### Task goal:
In the data, rewrite the part that opens with the line containing "Task: Click the Configuration column header" and closes with the line containing "This screenshot has width=585, height=251.", swapping "Configuration" for "Settings" and leaving everything else the same. Return only those lines.

### Input records:
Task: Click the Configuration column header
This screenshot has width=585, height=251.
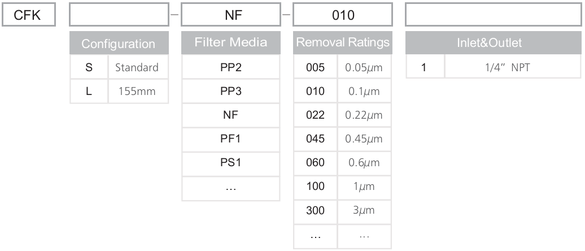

* * *

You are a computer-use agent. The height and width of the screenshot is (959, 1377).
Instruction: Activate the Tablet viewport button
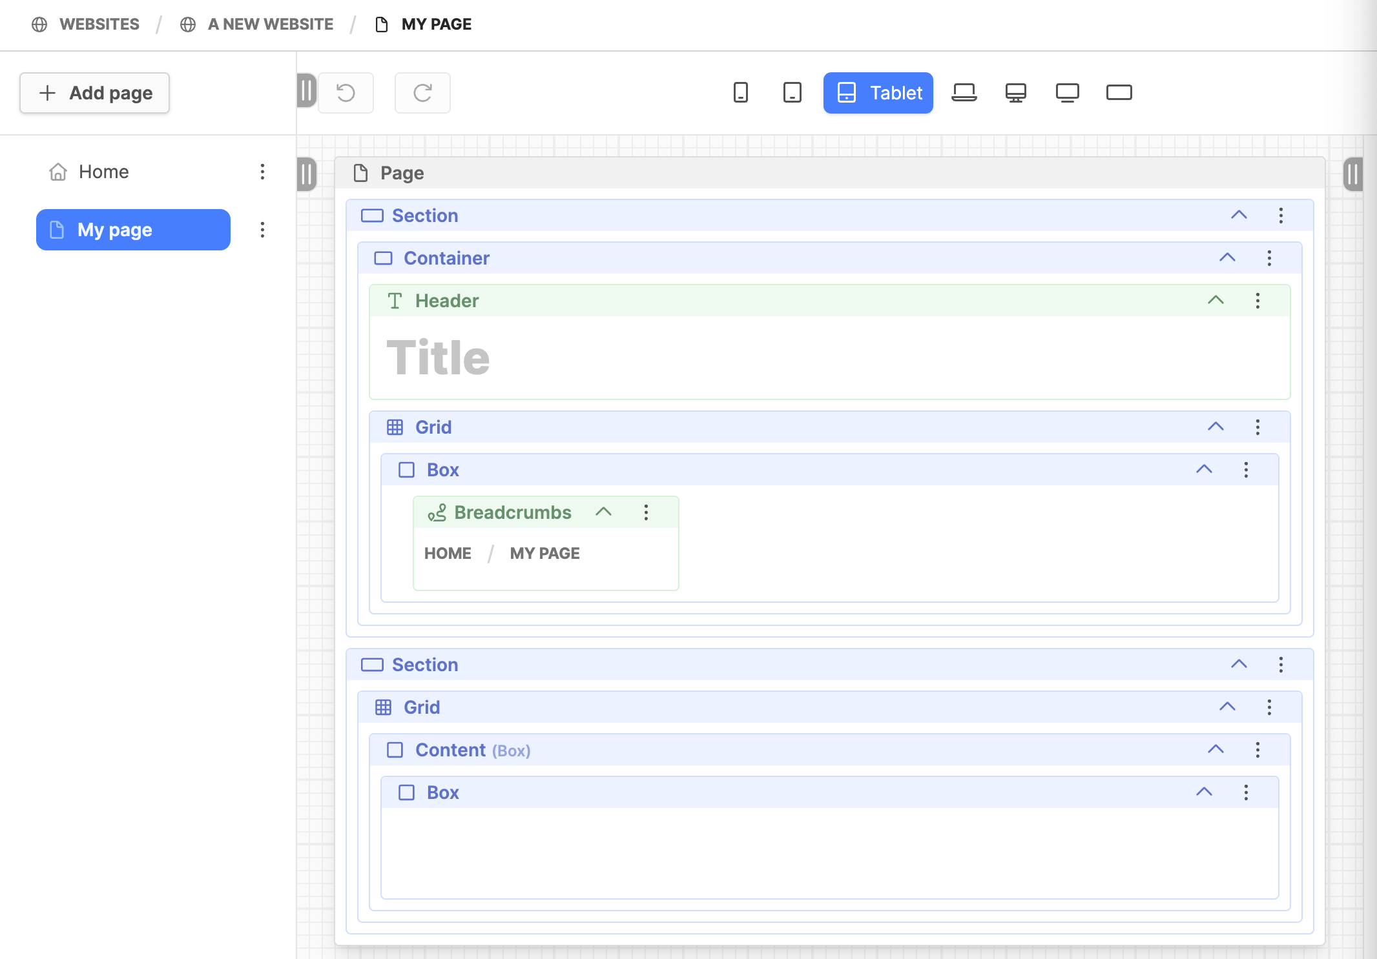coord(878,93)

---

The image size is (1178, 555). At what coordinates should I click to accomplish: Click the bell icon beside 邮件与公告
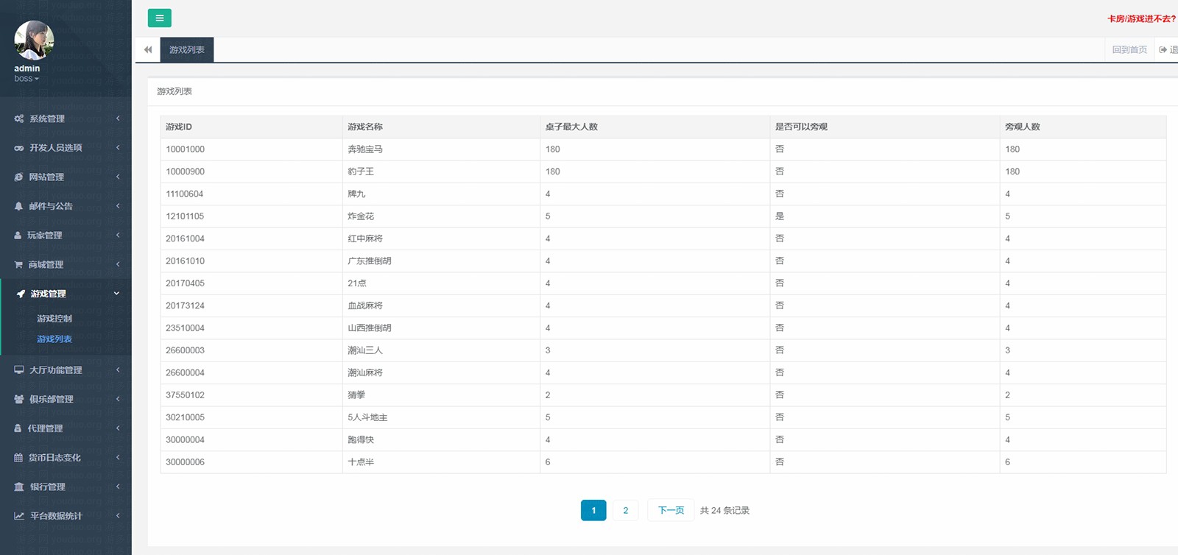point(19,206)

### Exercise solution:
Task: Click the Settings column header
This screenshot has width=585, height=251.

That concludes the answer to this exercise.